0

I am trying to read tables from pdf file using camelot.

tables = camelot.read_pdf(file, pages = "1-end")

File "extract_data.py", line 88, in readpdftable tables = camelot.read_pdf(file, pages = "1-end") File "\Myapp\upload\myenv\Lib\site-packages\camelot\io.py", line 113, in read_pdf tables = p.parse( File "\Myapp\upload\myenv\Lib\site-packages\camelot\handlers.py", line 176, in parse t = parser.extract_tables( File "\Myapp\upload\myenv\Lib\site-packages\camelot\parsers\lattice.py", line 421, in extract_tables self.backend.convert(self.filename, self.imagename) File "Myapp\upload\myenv\Lib\site-packages\camelot\backends\ghostscript_backend.py", line 47, in convert ghostscript.Ghostscript(*gs_command) File "Myapp\upload\myenv\Lib\site-packages\ghostscript_init_.py", line 138, in Ghostscript return _Ghostscript(instance, args) File "\Myapp\upload\myenv\Lib\site-packages\ghostscript_init.py", line 69, in init rc = gs.init_with_args(instance, args) File "\Myapp\upload\myenv\Lib\site-packages\ghostscript_gsprint.py", line 262, in init_with_args c_argv = ArgArray(*argv)

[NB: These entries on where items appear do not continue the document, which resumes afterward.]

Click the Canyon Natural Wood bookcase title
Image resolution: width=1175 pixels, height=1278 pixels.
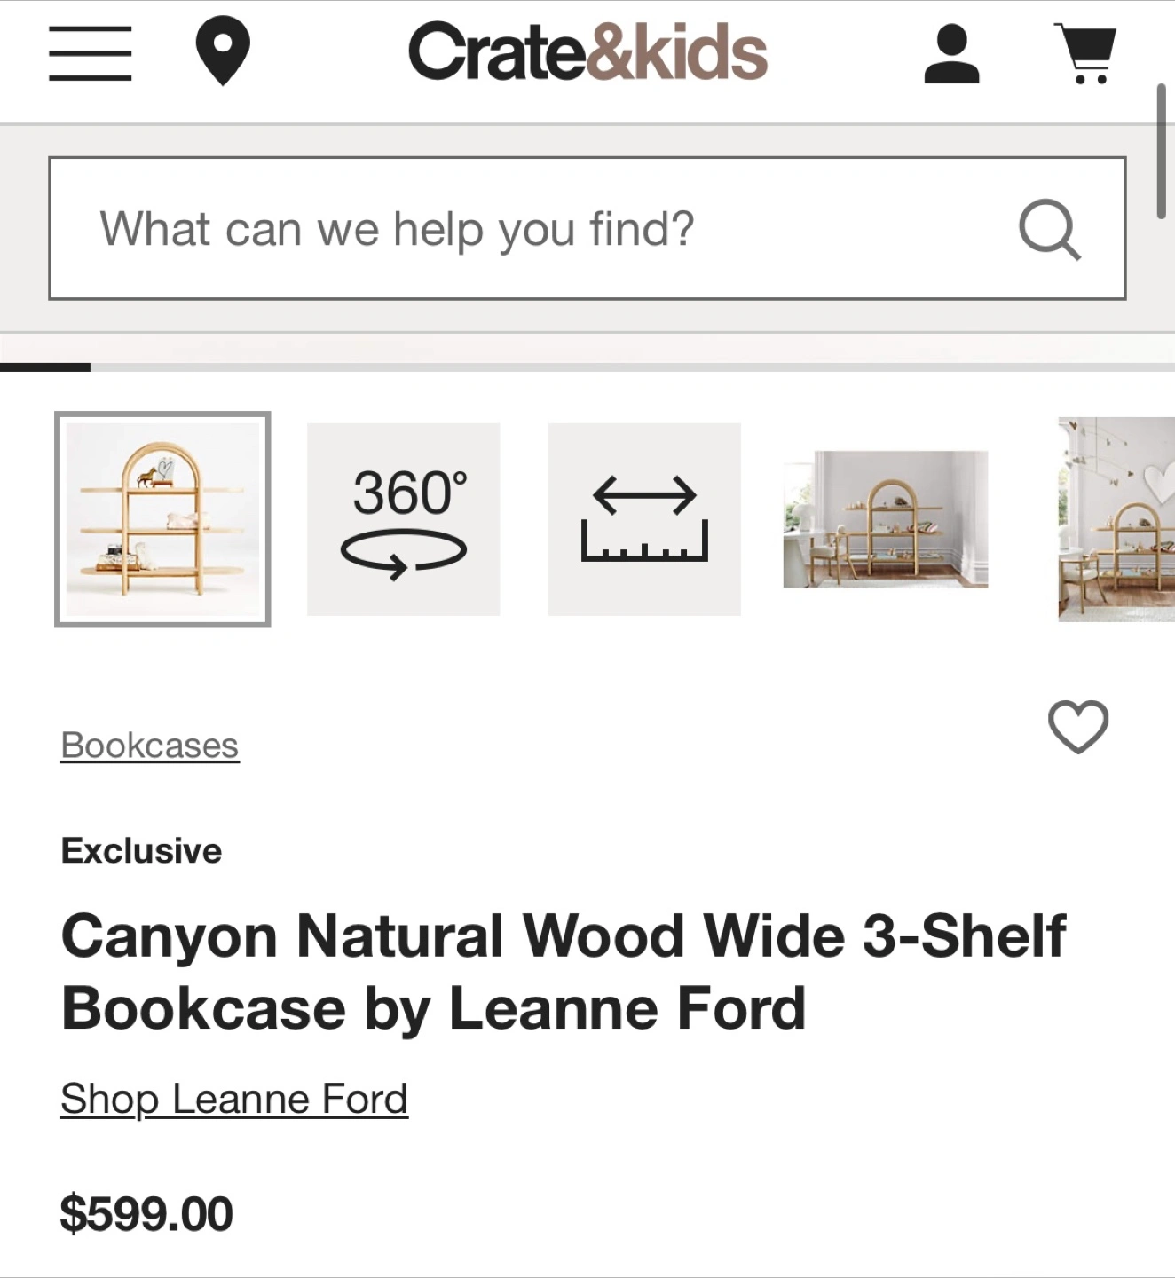point(563,972)
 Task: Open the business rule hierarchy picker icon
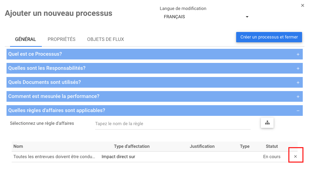[267, 123]

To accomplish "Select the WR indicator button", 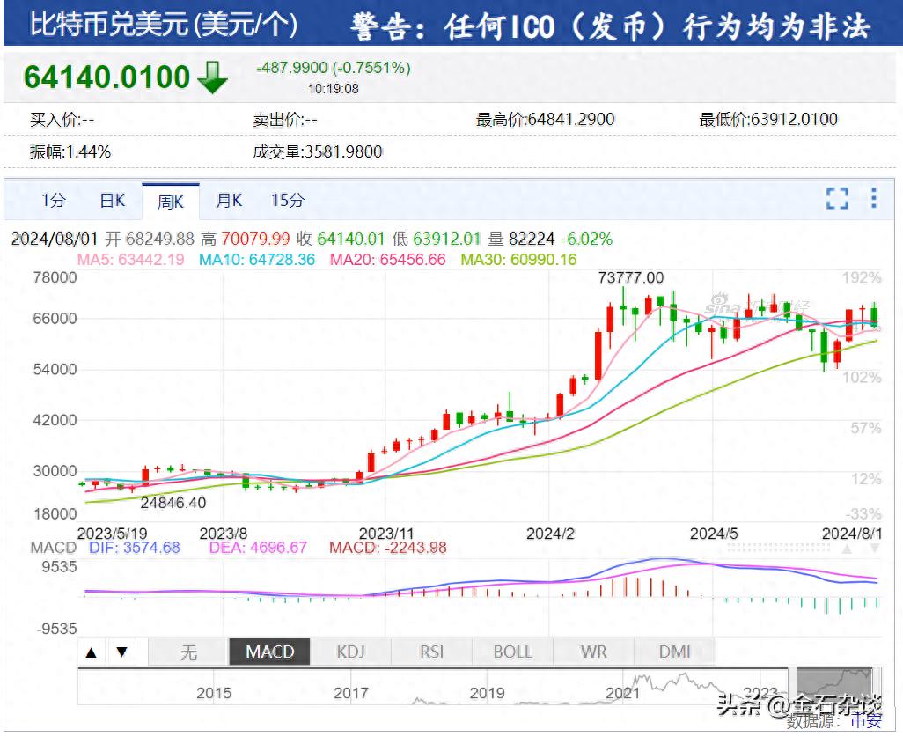I will (593, 652).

TypeError: bytes or integer address expected instead of str instance


I converted file name to bytes:

file = bytes(file,'utf-8')
tables = camelot.read_pdf(file, pages = "1-end")

I get the below error:

File "\Myapp\upload\extract_data.py", line 88, in readpdftable tables = camelot.read_pdf(file, pages = "1-end") File "\Myapp\upload\myenv\Lib\site-packages\camelot\io.py", line 111, in read_pdf p = PDFHandler(filepath, pages=pages, password=password)
File "\Myapp\upload\myenv\Lib\site-packages\camelot\handlers.py", line 41, in init if not filepath.lower().endswith(".pdf"):

TypeError: endswith first arg must be bytes or a tuple of bytes, not str


The same code works fine in jupyter notebook inside anaconda without converting file name to bytes. But when I try to run the same code as .py the above problem arises.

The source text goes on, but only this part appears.